- _EXERCISE AIM_
Print the data exactly, leaving nothing out.

============================================================

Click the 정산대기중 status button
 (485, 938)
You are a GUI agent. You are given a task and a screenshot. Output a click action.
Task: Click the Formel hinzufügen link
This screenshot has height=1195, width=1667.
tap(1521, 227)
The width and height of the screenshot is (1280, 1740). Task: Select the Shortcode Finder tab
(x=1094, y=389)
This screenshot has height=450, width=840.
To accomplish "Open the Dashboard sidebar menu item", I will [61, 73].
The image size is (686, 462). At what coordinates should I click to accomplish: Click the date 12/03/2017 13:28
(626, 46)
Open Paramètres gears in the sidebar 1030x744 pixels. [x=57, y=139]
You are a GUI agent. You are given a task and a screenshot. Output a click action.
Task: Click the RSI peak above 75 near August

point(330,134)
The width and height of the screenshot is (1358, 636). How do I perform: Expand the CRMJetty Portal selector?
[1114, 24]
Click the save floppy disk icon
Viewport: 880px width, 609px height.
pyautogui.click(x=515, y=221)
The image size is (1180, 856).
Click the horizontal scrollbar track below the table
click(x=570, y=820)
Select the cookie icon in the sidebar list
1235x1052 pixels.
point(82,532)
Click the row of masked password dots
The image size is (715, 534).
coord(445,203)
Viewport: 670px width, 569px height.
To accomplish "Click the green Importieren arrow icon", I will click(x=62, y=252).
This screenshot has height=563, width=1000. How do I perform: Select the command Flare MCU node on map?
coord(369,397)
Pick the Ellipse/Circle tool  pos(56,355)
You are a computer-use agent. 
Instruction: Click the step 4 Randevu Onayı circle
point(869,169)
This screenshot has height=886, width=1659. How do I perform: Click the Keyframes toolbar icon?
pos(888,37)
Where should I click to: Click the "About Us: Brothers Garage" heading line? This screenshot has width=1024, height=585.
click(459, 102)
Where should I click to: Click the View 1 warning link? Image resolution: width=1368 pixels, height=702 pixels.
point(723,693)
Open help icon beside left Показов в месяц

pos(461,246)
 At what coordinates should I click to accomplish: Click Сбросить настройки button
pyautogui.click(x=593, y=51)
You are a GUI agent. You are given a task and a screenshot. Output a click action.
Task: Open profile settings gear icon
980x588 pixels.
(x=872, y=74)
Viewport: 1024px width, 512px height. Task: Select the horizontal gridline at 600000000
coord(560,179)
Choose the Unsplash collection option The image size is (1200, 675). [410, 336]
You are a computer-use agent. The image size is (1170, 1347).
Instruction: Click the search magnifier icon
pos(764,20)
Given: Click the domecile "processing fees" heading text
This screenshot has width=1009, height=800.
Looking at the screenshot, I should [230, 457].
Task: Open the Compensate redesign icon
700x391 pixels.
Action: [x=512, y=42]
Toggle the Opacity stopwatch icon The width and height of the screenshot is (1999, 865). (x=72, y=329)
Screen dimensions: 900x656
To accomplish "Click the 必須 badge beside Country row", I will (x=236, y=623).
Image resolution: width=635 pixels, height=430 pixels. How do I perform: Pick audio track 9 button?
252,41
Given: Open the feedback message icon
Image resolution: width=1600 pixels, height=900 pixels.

============================================================

- _ANSWER BELOW_
Click the 정산대기중 status button
 (485, 938)
You are a GUI agent. You are given a task and a screenshot. Output a click action.
Task: Click the Formel hinzufügen link
This screenshot has height=1195, width=1667.
tap(1521, 227)
The width and height of the screenshot is (1280, 1740). Task: Select the Shortcode Finder tab
(x=1094, y=389)
This screenshot has height=450, width=840.
To accomplish "Open the Dashboard sidebar menu item", I will [61, 73].
The image size is (686, 462). At what coordinates should I click to accomplish: Click the date 12/03/2017 13:28
(626, 46)
Open Paramètres gears in the sidebar 1030x744 pixels. [x=57, y=139]
You are a GUI agent. You are given a task and a screenshot. Output a click action.
Task: Click the RSI peak above 75 near August

point(330,134)
The width and height of the screenshot is (1358, 636). How do I perform: Expand the CRMJetty Portal selector?
[1114, 24]
Click the save floppy disk icon
Viewport: 880px width, 609px height.
pyautogui.click(x=515, y=221)
The image size is (1180, 856).
Click the horizontal scrollbar track below the table
click(x=570, y=820)
Select the cookie icon in the sidebar list
1235x1052 pixels.
point(82,532)
Click the row of masked password dots
The image size is (715, 534).
coord(445,203)
Viewport: 670px width, 569px height.
To accomplish "Click the green Importieren arrow icon", I will click(x=62, y=252).
This screenshot has height=563, width=1000. How do I perform: Select the command Flare MCU node on map?
coord(369,397)
Pick the Ellipse/Circle tool  pos(56,355)
You are a computer-use agent. 
Instruction: Click the step 4 Randevu Onayı circle
point(869,169)
This screenshot has height=886, width=1659. How do I perform: Click the Keyframes toolbar icon?
pos(888,37)
Where should I click to: Click the "About Us: Brothers Garage" heading line? This screenshot has width=1024, height=585.
click(459, 102)
Where should I click to: Click the View 1 warning link? Image resolution: width=1368 pixels, height=702 pixels.
point(723,693)
Open help icon beside left Показов в месяц

pos(461,246)
 At what coordinates should I click to accomplish: Click Сбросить настройки button
pyautogui.click(x=593, y=51)
You are a GUI agent. You are given a task and a screenshot. Output a click action.
Task: Open profile settings gear icon
980x588 pixels.
(x=872, y=74)
Viewport: 1024px width, 512px height. Task: Select the horizontal gridline at 600000000
coord(560,179)
Choose the Unsplash collection option The image size is (1200, 675). [410, 336]
You are a computer-use agent. The image size is (1170, 1347).
Instruction: Click the search magnifier icon
pos(764,20)
Given: Click the domecile "processing fees" heading text
This screenshot has width=1009, height=800.
Looking at the screenshot, I should [230, 457].
Task: Open the Compensate redesign icon
700x391 pixels.
Action: [x=512, y=42]
Toggle the Opacity stopwatch icon The width and height of the screenshot is (1999, 865). (x=72, y=329)
Screen dimensions: 900x656
To accomplish "Click the 必須 badge beside Country row", I will (x=236, y=623).
Image resolution: width=635 pixels, height=430 pixels. How do I perform: Pick audio track 9 button?
252,41
Given: Open the feedback message icon
Image resolution: width=1600 pixels, height=900 pixels.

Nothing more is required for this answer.